**Task directions:** Retype, word for word, the line holding "Instruction: Click the Refit zoom-to-fit icon" and every line below it to the end of the listing. Leave out the pictures.
··· Recorded information
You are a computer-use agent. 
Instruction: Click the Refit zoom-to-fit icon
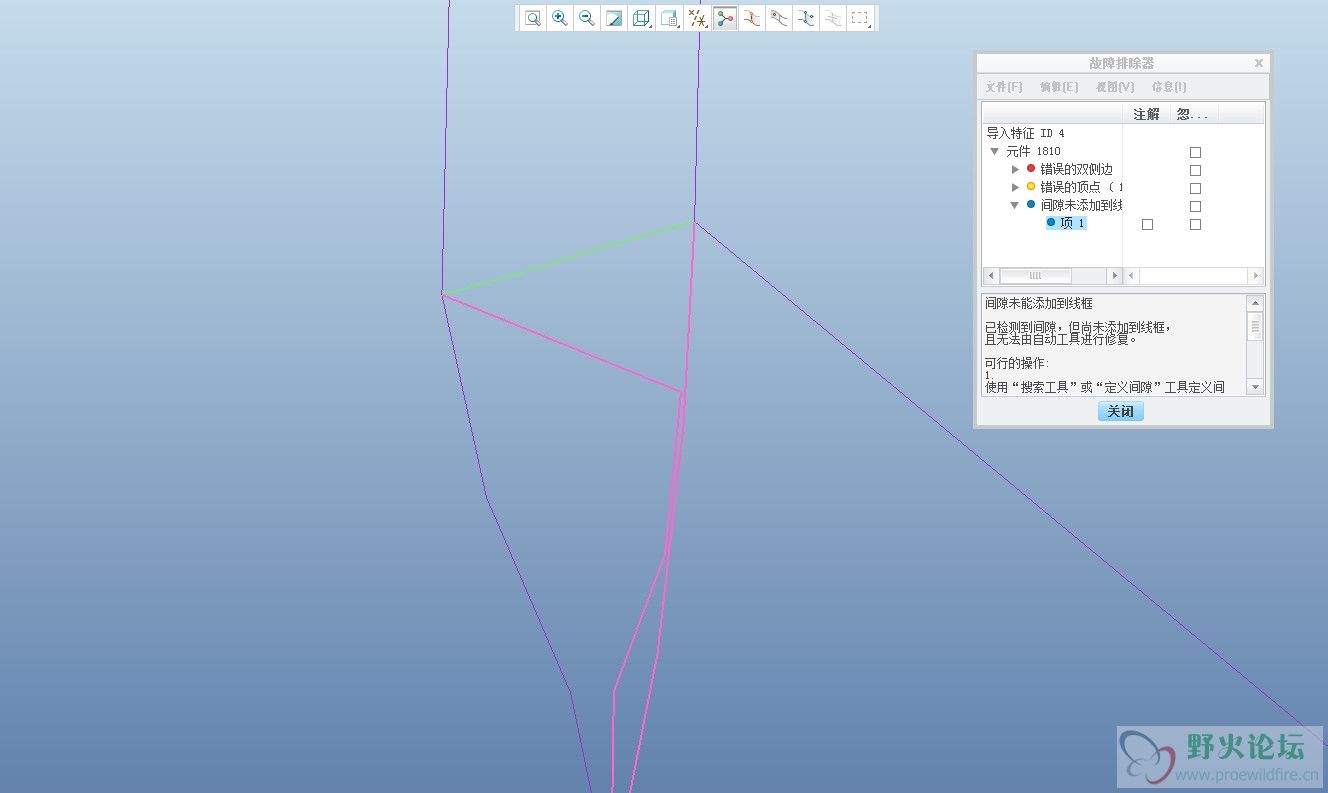pos(533,18)
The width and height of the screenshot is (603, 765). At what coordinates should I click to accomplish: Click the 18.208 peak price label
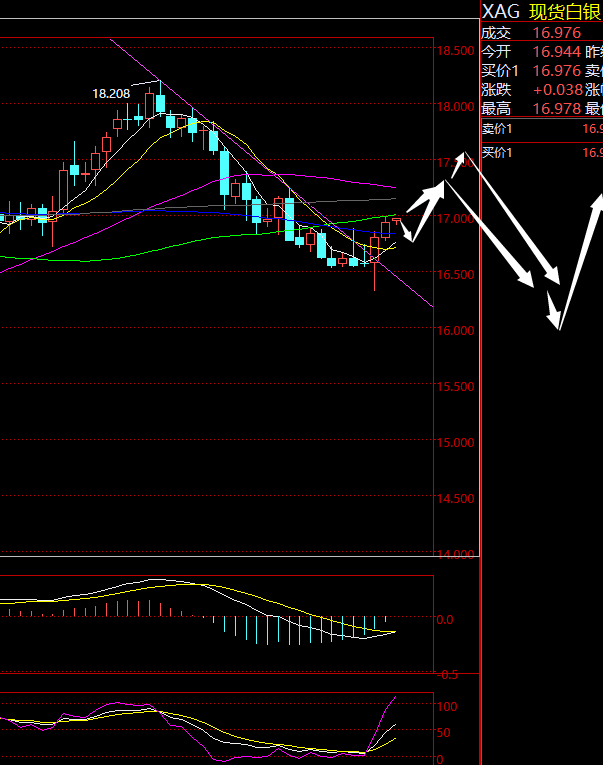click(111, 93)
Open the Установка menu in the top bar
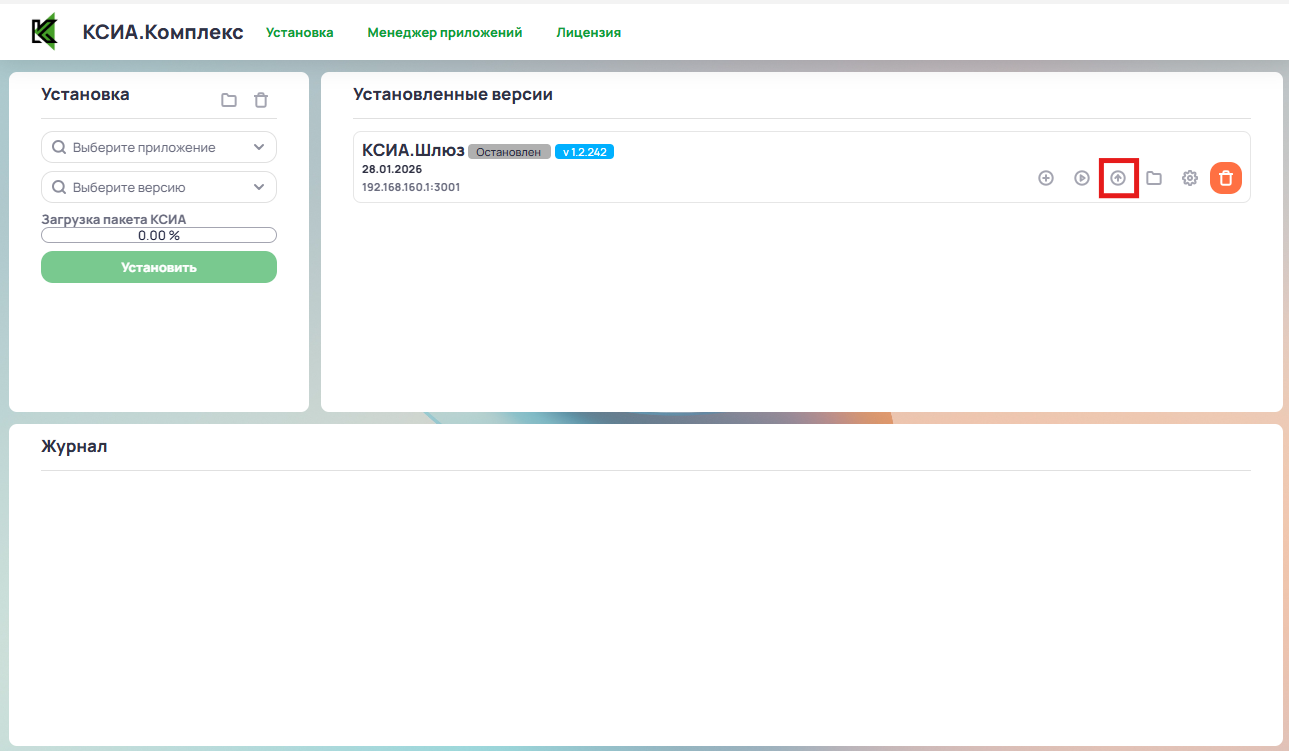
······
**Exercise answer:**
Instruction: Click the Refit zoom-to-fit icon
pos(533,18)
The width and height of the screenshot is (603, 765). At what coordinates should I click to accomplish: Click the 18.208 peak price label
click(111, 93)
Open the Установка menu in the top bar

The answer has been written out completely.